Para situar los cuidados como centro de la vida, es necesario desempacar la necesidad de producir como máquinas y, a su vez, reivindicar lo común. Cuando digo común, lo hago refiriéndome a todo lo necesario para sostener la vida. A la humanidad que nos atraviesa, a nuestras necesidades y a esa fragilidad que comenta Vivas. Por siglos, han sido las mujeres quienes asumen estos cuidados reproduciendo la mano de obra trabajadora como bien nos iluminó Silvia Federici. La salud se dignifica en la medida en que los cuidados se asumen en colectivo. La salud mental es un asunto urgente de interés público que requiere solidaridad y, sobre todo, compasión. Si bien, la ansiedad, la depresión y otros trastornos mentales son enfermedades que podrían disminuir en gran parte con garantías sociales y vida digna, también es una realidad que mientras esperamos que eso ocurra, nuestro cuerpos son blancos de dolores y presiones que terminan dañando nuestro funcionamiento físico. El cuidado colectivo salva vidas porque lo hizo con la mía.

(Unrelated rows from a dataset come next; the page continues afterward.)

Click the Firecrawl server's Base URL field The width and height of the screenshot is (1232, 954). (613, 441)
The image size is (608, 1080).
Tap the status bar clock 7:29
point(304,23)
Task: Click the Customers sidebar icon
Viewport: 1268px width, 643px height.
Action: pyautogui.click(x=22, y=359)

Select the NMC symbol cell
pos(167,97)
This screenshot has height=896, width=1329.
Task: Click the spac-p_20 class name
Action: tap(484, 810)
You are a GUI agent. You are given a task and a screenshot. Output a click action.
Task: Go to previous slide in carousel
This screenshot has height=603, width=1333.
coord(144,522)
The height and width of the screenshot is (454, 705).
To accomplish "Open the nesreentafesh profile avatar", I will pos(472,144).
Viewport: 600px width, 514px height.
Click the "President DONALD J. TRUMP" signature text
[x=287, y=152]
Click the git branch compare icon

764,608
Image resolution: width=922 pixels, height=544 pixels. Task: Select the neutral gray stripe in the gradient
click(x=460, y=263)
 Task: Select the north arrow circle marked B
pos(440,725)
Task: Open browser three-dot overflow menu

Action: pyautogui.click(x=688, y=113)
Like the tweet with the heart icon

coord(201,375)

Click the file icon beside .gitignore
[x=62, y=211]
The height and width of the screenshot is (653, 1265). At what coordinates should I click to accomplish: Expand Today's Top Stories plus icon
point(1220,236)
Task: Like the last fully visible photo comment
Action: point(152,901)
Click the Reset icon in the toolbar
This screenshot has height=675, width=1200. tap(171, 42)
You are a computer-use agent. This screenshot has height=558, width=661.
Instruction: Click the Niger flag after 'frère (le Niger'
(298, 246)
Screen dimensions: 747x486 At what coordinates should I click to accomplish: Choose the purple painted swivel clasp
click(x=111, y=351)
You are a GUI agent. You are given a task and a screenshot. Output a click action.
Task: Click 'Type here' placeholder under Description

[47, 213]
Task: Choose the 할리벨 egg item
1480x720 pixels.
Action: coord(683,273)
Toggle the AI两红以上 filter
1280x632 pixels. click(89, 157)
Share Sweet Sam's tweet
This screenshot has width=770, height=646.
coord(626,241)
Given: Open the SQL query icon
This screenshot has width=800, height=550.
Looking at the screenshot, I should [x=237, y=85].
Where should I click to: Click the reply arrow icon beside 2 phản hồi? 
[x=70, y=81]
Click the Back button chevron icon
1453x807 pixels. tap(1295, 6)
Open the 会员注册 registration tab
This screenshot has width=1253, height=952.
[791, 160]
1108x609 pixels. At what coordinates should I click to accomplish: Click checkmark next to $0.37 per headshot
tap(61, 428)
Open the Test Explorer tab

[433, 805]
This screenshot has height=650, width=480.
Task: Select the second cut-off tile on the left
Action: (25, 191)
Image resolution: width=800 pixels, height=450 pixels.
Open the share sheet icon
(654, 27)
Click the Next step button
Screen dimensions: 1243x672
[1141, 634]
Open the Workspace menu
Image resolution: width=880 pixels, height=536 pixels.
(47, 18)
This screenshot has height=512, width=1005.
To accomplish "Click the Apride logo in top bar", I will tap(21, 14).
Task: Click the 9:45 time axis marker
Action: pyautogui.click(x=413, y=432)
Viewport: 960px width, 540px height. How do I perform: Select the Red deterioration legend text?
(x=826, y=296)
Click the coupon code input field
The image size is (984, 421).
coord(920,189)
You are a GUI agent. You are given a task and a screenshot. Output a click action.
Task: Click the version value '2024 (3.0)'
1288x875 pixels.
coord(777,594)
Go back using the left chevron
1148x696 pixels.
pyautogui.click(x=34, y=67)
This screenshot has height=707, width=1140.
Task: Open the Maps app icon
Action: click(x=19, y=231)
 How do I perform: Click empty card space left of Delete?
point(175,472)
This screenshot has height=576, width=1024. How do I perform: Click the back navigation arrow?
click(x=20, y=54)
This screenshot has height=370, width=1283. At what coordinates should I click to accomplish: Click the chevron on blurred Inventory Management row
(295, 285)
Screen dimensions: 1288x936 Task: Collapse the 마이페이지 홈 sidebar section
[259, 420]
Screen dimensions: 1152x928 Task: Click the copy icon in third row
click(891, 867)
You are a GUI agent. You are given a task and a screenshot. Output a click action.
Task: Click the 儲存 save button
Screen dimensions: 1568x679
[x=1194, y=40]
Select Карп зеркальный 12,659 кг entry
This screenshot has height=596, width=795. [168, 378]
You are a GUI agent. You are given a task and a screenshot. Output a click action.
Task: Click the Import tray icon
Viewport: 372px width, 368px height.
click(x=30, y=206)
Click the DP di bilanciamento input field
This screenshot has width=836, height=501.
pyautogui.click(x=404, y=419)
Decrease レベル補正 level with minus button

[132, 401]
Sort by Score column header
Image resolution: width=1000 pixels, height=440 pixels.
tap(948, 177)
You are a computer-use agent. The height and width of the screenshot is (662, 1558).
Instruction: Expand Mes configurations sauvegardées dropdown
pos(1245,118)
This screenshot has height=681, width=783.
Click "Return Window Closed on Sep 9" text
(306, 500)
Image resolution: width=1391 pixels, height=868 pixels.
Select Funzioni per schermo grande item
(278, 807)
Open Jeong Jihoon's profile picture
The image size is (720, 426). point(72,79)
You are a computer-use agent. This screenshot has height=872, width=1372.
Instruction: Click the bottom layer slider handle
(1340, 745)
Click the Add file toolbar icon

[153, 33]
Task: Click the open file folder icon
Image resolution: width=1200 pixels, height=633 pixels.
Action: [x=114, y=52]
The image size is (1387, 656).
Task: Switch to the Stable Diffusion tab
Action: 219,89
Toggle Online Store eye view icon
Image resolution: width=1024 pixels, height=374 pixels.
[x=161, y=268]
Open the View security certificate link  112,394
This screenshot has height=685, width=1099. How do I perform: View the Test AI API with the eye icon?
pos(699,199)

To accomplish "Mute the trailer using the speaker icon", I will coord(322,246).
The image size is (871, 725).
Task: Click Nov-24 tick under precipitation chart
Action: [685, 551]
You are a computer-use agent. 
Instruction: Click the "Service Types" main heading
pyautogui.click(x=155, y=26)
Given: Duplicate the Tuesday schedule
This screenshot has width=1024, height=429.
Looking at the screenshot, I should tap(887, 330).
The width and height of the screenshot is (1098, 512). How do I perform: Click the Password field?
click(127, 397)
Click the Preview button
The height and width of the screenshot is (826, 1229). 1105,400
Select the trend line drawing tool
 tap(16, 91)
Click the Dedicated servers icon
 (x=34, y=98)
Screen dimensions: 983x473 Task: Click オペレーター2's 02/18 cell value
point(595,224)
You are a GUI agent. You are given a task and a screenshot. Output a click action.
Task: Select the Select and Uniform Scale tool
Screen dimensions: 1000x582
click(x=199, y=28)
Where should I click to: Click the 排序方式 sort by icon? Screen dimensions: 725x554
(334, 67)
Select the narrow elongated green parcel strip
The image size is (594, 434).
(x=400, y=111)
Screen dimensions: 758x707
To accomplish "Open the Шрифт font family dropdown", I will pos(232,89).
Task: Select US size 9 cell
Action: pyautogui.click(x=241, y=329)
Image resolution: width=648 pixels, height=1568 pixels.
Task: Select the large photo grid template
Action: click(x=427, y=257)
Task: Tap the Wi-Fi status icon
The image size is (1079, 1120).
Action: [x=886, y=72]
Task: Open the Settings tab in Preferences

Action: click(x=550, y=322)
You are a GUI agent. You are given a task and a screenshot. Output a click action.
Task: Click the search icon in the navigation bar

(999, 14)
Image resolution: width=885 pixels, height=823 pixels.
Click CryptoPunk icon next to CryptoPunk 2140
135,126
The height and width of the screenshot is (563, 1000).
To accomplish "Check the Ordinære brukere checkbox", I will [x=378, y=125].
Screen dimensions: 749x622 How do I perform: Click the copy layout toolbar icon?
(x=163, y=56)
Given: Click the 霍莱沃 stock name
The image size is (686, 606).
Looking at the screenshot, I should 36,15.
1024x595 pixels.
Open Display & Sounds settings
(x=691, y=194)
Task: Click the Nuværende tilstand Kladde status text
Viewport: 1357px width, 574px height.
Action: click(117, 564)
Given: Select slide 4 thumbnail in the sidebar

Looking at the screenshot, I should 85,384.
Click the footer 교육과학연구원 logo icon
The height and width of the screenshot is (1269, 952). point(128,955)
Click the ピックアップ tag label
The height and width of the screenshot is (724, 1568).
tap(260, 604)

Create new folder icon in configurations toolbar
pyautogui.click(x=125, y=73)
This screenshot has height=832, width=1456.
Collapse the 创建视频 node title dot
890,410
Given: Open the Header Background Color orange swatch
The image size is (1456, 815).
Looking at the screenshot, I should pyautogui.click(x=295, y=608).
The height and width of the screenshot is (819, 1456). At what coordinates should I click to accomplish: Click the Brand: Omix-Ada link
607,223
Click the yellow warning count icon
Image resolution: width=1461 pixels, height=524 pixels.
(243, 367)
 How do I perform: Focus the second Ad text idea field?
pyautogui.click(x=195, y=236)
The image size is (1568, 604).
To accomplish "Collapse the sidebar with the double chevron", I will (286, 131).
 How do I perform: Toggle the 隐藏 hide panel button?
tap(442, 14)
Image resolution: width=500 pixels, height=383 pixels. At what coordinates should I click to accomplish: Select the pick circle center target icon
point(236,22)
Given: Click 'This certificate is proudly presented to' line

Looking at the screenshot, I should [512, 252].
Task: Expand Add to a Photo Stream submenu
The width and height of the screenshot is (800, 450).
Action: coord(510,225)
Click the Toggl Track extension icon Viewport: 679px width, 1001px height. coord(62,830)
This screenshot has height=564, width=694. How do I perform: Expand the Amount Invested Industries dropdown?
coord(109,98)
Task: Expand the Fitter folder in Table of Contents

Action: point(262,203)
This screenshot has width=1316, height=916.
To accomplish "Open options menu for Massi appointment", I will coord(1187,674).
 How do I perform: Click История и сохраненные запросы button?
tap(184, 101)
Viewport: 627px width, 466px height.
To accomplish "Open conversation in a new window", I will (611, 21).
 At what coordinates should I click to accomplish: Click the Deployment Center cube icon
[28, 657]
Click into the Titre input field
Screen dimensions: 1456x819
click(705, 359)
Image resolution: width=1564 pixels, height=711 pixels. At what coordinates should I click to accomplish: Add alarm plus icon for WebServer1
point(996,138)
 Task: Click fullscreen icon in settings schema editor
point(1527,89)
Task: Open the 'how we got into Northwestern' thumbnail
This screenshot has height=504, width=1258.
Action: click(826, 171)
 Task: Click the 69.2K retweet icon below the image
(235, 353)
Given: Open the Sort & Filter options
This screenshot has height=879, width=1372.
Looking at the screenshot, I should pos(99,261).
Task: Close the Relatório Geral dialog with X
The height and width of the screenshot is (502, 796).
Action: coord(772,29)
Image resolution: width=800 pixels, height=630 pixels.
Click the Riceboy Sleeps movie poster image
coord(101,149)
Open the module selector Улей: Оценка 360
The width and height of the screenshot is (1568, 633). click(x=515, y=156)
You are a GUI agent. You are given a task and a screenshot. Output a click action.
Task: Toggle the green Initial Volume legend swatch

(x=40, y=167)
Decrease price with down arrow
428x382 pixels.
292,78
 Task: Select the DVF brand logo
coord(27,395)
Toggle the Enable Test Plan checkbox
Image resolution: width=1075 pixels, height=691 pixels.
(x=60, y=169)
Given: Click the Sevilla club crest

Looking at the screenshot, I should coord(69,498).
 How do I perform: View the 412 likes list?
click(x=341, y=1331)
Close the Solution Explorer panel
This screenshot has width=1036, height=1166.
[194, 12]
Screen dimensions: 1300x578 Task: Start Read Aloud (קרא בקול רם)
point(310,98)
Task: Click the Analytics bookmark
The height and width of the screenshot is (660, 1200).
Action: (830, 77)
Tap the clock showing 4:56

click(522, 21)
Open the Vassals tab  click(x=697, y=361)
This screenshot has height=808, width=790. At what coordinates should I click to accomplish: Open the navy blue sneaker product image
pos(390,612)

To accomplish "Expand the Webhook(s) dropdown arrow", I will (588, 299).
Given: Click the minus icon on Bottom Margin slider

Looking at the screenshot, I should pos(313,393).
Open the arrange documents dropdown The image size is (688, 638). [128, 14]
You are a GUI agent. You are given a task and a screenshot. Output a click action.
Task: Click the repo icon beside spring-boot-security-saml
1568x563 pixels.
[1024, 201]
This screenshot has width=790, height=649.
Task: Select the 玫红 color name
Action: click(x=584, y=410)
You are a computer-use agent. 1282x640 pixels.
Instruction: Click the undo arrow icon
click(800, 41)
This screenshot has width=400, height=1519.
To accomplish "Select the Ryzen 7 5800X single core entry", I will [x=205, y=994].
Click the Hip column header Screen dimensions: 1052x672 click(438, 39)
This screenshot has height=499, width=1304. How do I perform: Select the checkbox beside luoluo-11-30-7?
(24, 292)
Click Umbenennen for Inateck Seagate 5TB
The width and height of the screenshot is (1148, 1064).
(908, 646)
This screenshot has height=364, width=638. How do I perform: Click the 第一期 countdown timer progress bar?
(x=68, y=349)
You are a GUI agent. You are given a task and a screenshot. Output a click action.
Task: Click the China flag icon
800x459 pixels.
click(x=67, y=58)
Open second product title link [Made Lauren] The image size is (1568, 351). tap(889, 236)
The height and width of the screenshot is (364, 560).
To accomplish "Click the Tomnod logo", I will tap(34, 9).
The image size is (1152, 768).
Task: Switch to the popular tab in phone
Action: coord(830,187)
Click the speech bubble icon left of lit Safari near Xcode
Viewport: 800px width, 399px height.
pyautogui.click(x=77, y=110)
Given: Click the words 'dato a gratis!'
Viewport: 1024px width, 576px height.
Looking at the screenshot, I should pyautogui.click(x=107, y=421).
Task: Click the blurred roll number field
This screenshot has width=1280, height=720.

A través de esa semana, también pude experimentar y sentir lo reparador y sanador del acompañamiento y la ternura radical. Aún sigo enterándome de todo lo que afuera se hizo mientras yo decidí entrar al hospital y me quedé sin comunicación al exterior. Tenía una comunidad, en la que mi familia, mis amigues y compañeras se confabularon, comunicaron y gestionaron las comodidades de mi estadía y mi recuperación para que no me faltara nada.
Adentro, también me esperaba una corilla de mujeres tremendas que no sé si lo saben o no pero llevan la ternura radical en la piel. Me recordaron a mi amiga Mariel. Empecé a creerme eso que dicen de que las enfermeras “nacen para serlo”. Una vez más reafirmo lo urgente que hace rato se torna ubicar los cuidados en el centro de la vida y reivindicar el derecho a ser simplemente humanos. A Paola, Lissette, Sol, María, Haydee y Giselle vaya a ustedes mi gratitud por la dignidad del cuidado, la dedicatoria de estas letras y la esperanza de que en algún momento se tropiecen con ellas.